◆ What the task asks ◆
Gather the lines below that include the string "next", copying each in full.

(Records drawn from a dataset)
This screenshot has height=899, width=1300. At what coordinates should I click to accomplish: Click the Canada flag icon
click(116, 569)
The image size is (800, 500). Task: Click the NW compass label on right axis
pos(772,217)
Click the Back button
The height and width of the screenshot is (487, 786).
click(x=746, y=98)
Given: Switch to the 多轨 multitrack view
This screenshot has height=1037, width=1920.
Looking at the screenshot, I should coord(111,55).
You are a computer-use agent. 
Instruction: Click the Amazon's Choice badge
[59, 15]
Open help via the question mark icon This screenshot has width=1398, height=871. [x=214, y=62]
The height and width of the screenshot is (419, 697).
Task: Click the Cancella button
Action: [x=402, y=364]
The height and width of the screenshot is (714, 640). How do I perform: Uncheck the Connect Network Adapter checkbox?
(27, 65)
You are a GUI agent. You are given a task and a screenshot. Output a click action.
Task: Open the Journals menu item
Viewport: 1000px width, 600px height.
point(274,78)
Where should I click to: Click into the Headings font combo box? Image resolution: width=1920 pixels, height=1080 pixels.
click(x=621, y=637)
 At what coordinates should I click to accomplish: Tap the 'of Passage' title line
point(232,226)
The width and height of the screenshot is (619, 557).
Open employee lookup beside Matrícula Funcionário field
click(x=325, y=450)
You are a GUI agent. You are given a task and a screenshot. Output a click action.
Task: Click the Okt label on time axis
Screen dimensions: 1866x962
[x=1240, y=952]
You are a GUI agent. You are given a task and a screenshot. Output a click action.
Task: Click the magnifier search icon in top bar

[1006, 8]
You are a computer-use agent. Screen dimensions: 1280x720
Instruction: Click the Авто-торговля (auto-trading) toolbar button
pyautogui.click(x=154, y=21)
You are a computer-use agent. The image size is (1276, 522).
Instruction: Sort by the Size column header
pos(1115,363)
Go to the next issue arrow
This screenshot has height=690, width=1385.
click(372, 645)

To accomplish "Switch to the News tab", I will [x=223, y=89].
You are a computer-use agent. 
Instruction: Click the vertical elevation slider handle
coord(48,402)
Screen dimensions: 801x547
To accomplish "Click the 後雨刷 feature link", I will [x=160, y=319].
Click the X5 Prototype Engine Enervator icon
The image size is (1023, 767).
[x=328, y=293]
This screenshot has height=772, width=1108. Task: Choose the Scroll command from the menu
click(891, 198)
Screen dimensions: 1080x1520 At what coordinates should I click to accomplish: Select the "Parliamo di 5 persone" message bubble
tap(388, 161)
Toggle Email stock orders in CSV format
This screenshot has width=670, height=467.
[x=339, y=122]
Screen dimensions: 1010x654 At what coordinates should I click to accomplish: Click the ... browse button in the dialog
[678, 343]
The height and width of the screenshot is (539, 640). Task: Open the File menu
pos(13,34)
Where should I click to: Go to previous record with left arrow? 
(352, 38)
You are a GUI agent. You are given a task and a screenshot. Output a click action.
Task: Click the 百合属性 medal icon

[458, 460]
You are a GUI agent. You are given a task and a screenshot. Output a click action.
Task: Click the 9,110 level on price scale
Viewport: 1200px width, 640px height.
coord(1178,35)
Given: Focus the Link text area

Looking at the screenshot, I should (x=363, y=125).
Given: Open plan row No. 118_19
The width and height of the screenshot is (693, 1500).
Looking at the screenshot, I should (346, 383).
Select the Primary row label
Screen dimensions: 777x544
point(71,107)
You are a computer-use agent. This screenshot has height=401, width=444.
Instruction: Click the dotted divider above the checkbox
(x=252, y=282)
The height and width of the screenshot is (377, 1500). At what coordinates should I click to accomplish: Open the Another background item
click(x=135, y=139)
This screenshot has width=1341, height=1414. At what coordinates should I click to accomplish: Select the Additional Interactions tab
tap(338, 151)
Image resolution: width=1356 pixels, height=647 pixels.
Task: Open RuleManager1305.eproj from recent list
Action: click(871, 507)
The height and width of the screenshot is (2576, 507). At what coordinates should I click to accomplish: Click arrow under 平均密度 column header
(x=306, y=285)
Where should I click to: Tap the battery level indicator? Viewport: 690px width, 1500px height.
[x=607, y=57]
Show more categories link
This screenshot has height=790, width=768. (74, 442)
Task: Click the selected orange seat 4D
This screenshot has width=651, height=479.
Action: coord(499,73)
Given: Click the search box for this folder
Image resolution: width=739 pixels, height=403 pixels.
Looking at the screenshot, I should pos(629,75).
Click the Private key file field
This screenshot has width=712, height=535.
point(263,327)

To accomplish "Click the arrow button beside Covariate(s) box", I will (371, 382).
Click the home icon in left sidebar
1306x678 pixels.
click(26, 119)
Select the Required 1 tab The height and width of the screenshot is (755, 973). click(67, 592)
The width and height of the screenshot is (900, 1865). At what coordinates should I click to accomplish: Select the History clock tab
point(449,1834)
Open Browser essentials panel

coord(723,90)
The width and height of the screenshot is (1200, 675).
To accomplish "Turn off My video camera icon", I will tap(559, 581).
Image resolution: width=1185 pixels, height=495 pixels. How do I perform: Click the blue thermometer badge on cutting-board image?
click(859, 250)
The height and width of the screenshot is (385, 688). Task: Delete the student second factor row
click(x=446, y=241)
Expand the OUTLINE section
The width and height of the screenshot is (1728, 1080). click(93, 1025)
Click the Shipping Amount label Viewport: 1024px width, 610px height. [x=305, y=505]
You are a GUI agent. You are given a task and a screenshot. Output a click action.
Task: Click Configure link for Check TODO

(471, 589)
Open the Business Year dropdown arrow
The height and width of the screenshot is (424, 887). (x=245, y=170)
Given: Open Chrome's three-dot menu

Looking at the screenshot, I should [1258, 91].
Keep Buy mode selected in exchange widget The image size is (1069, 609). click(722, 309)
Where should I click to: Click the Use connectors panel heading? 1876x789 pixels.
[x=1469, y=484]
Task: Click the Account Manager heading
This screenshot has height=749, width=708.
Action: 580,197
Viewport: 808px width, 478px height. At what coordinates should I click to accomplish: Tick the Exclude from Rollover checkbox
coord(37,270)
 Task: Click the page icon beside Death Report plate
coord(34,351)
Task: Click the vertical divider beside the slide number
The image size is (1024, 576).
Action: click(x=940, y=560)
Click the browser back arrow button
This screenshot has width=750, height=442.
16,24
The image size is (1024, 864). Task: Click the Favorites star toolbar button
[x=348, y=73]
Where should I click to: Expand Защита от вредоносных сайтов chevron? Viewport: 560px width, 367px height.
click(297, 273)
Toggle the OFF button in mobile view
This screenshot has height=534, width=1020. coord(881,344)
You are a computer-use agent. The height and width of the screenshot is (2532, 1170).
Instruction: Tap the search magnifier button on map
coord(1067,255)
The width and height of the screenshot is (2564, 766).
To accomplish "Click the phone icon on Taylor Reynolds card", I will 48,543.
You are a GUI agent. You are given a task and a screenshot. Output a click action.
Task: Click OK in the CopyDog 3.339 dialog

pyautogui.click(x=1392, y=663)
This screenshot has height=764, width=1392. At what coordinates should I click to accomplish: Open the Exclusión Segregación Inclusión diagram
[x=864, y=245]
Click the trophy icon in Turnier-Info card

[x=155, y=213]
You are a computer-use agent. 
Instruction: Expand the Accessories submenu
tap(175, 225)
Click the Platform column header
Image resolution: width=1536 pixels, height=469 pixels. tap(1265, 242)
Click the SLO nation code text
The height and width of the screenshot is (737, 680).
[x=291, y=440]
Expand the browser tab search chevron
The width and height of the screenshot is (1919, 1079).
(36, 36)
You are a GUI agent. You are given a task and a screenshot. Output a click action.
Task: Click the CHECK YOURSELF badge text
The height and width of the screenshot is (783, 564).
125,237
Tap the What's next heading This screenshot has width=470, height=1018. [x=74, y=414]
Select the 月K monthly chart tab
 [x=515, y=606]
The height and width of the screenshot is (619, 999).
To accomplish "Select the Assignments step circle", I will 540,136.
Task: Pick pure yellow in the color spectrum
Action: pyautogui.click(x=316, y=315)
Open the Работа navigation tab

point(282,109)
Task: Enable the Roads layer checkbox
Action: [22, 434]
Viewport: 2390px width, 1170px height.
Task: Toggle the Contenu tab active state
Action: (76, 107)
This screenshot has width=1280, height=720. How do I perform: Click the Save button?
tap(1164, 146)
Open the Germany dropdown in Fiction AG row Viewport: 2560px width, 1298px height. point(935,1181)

◆ Answer for this exercise ◆
Go to the next issue arrow
Tap the What's next heading This screenshot has width=470, height=1018. [x=74, y=414]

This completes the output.